(Stored dataset items)
+===+

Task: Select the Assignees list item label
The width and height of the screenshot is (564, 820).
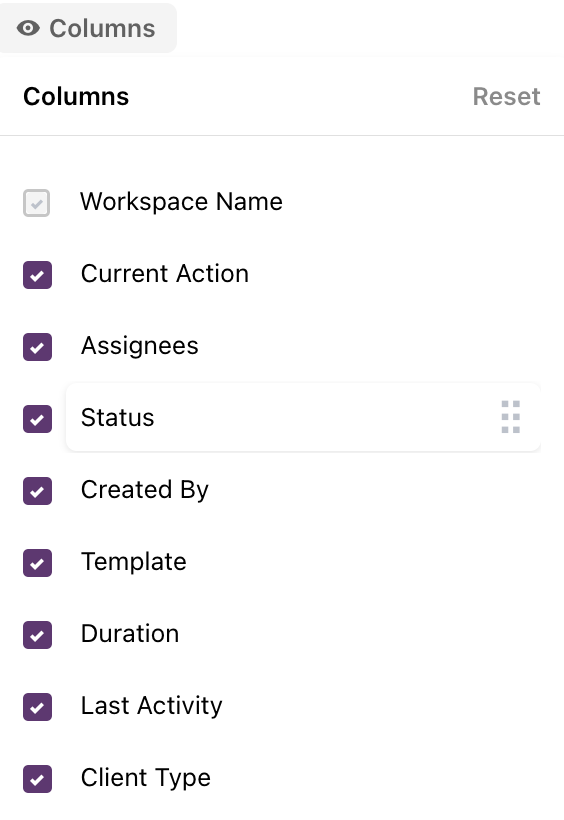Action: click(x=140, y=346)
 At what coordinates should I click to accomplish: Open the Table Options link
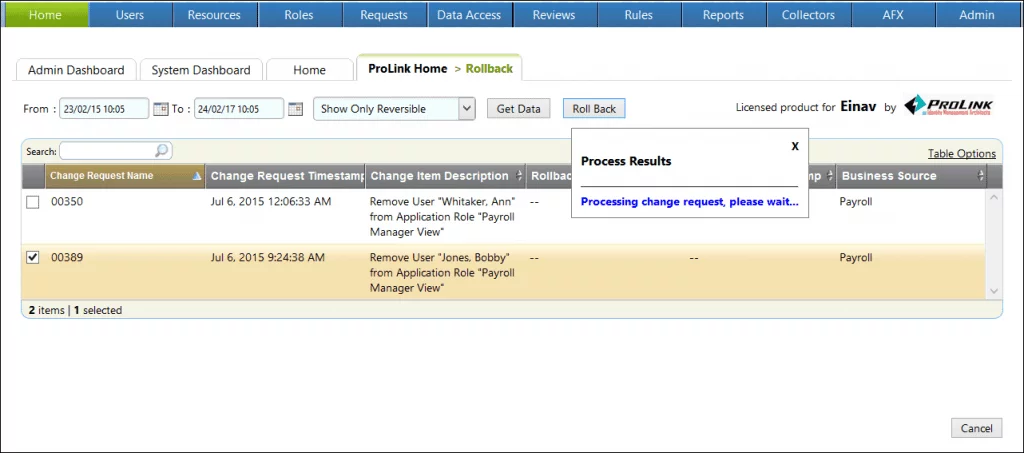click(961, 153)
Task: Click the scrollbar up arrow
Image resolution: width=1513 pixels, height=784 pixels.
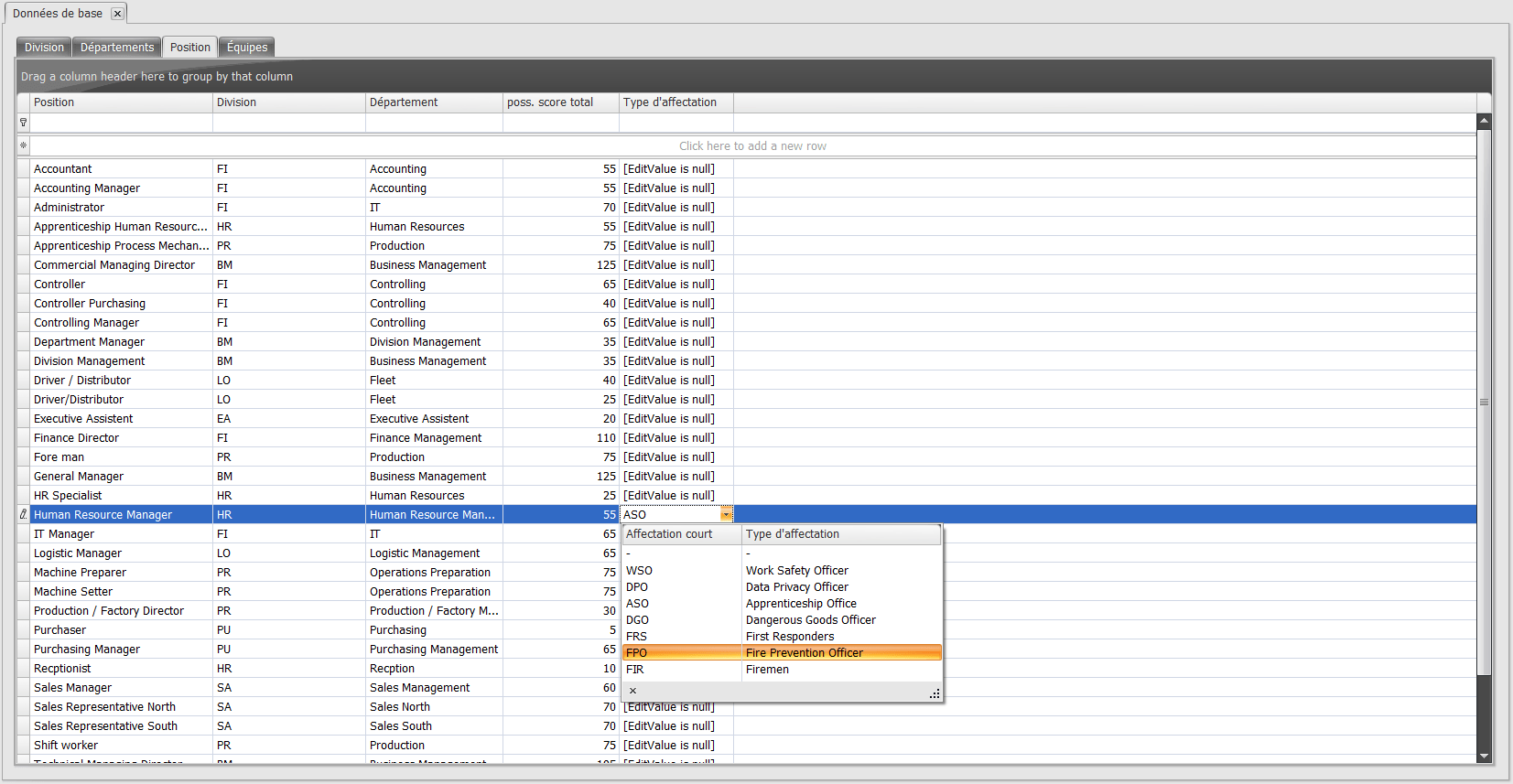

+===+

__THE PROBLEM__.
Would you write out all of the data exactly as it stands, without the pictures?

__RESULT BELOW__.
Task: Select the Assignees list item label
The width and height of the screenshot is (564, 820).
Action: click(x=140, y=346)
 At what coordinates should I click to accomplish: Open the Table Options link
click(961, 153)
Task: Click the scrollbar up arrow
Image resolution: width=1513 pixels, height=784 pixels.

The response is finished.